(Dataset entries)
────────────────

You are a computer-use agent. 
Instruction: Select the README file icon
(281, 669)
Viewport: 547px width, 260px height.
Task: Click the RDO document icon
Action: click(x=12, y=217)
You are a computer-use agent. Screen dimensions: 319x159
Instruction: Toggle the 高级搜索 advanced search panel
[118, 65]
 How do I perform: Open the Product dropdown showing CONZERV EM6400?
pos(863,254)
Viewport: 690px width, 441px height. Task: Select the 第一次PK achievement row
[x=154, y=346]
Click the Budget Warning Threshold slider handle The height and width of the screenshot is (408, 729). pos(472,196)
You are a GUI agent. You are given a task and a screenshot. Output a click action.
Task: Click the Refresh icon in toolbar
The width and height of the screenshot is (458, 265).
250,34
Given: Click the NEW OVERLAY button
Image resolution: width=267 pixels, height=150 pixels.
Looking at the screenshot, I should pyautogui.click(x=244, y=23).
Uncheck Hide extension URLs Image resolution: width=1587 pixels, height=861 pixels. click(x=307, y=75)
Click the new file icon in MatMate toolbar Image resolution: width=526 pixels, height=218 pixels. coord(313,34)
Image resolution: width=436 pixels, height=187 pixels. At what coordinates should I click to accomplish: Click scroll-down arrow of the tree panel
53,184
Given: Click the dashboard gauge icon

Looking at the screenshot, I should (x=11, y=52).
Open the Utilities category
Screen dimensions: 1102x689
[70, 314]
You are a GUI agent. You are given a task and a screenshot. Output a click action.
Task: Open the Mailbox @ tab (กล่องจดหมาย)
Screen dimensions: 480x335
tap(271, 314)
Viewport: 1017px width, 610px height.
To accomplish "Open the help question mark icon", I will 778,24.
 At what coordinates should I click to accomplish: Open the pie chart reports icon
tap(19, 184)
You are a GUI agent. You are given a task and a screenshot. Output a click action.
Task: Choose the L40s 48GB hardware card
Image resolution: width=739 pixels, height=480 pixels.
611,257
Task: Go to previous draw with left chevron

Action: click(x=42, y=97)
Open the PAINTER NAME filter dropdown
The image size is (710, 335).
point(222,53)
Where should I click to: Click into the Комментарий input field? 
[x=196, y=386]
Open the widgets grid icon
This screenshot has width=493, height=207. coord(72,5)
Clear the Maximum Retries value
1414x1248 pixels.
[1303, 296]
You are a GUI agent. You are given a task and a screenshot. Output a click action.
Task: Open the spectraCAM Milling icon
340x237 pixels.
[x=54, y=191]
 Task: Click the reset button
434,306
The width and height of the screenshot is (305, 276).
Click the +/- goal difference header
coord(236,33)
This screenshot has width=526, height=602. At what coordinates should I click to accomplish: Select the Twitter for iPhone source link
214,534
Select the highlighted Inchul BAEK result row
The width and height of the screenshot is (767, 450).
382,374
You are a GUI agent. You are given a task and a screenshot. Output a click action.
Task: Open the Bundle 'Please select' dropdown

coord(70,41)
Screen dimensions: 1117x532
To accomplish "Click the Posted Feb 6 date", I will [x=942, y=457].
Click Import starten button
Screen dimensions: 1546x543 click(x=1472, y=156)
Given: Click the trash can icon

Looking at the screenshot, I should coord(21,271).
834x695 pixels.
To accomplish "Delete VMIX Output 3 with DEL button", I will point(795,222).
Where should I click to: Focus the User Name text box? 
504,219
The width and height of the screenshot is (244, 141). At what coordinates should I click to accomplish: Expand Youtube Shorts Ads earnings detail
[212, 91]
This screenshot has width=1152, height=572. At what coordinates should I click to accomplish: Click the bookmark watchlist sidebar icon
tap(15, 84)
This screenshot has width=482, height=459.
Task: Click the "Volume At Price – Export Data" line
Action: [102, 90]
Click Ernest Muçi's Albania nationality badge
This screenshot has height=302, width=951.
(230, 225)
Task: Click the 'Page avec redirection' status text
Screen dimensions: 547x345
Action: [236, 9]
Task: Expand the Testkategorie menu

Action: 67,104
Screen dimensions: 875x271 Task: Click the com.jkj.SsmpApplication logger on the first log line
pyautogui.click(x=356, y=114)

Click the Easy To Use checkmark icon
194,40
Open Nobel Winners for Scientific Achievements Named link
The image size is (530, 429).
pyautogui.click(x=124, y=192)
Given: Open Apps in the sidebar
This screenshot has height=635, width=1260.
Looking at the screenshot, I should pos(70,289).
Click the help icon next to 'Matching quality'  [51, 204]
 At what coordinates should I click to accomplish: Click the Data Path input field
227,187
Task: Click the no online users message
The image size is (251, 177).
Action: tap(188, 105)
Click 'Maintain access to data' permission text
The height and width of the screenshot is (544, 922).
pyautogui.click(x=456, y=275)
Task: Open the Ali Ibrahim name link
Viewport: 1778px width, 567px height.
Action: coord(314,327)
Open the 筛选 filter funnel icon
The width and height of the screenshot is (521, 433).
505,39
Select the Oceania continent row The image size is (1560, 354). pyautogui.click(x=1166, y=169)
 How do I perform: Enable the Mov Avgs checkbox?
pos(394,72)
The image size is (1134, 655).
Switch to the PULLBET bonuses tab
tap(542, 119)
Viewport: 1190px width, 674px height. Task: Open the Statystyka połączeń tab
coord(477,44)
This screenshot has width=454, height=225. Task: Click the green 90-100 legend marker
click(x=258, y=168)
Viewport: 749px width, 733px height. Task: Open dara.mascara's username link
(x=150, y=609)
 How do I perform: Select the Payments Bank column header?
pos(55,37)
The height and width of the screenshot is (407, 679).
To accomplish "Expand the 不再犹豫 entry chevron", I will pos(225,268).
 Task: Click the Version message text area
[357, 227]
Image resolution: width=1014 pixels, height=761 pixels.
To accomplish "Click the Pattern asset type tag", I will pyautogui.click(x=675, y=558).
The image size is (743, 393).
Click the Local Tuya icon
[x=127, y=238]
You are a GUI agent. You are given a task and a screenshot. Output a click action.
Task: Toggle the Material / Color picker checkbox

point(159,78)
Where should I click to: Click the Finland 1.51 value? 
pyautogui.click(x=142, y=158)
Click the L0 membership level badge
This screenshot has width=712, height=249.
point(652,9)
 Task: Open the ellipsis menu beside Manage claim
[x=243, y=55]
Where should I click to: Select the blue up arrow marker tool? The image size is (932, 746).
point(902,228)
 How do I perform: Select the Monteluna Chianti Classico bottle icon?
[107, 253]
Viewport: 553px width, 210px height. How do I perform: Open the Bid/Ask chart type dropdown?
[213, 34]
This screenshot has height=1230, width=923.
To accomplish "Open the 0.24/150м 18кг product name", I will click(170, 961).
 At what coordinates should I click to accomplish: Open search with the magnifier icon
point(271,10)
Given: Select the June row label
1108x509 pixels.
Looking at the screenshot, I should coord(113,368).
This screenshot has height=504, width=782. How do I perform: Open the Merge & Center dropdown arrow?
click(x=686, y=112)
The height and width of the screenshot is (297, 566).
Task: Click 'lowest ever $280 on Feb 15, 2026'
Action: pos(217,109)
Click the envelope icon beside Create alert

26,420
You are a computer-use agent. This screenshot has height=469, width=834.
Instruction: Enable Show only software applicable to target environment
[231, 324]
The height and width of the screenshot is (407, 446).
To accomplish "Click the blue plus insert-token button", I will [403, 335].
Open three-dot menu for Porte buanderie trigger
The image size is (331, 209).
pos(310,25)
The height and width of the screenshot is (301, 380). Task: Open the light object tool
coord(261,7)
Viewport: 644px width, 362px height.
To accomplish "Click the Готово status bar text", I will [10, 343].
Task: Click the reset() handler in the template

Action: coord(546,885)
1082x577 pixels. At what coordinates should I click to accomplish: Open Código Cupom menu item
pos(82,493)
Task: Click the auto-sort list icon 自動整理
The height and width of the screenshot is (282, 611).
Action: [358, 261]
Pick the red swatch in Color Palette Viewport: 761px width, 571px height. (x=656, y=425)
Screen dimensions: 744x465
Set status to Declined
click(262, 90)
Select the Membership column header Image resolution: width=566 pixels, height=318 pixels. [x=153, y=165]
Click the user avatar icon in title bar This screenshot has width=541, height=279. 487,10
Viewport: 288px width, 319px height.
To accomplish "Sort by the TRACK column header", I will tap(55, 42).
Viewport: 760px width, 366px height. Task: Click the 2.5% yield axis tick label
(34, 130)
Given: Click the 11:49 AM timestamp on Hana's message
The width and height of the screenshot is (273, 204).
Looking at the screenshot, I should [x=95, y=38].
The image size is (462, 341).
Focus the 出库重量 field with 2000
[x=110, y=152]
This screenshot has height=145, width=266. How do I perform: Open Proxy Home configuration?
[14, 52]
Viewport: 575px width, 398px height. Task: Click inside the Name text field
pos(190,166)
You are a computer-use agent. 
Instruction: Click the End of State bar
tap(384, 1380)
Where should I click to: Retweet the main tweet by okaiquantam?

────────────────

▶ WORK REQUIRED
Please print the records above exactly from their first line. End with the line containing "Task: Click the Refresh icon in toolbar", and include it.

▶ RESULT FOR THIS TASK
You are a computer-use agent. 
Instruction: Select the README file icon
(281, 669)
Viewport: 547px width, 260px height.
Task: Click the RDO document icon
Action: click(x=12, y=217)
You are a computer-use agent. Screen dimensions: 319x159
Instruction: Toggle the 高级搜索 advanced search panel
[118, 65]
 How do I perform: Open the Product dropdown showing CONZERV EM6400?
pos(863,254)
Viewport: 690px width, 441px height. Task: Select the 第一次PK achievement row
[x=154, y=346]
Click the Budget Warning Threshold slider handle The height and width of the screenshot is (408, 729). pos(472,196)
You are a GUI agent. You are given a task and a screenshot. Output a click action.
Task: Click the Refresh icon in toolbar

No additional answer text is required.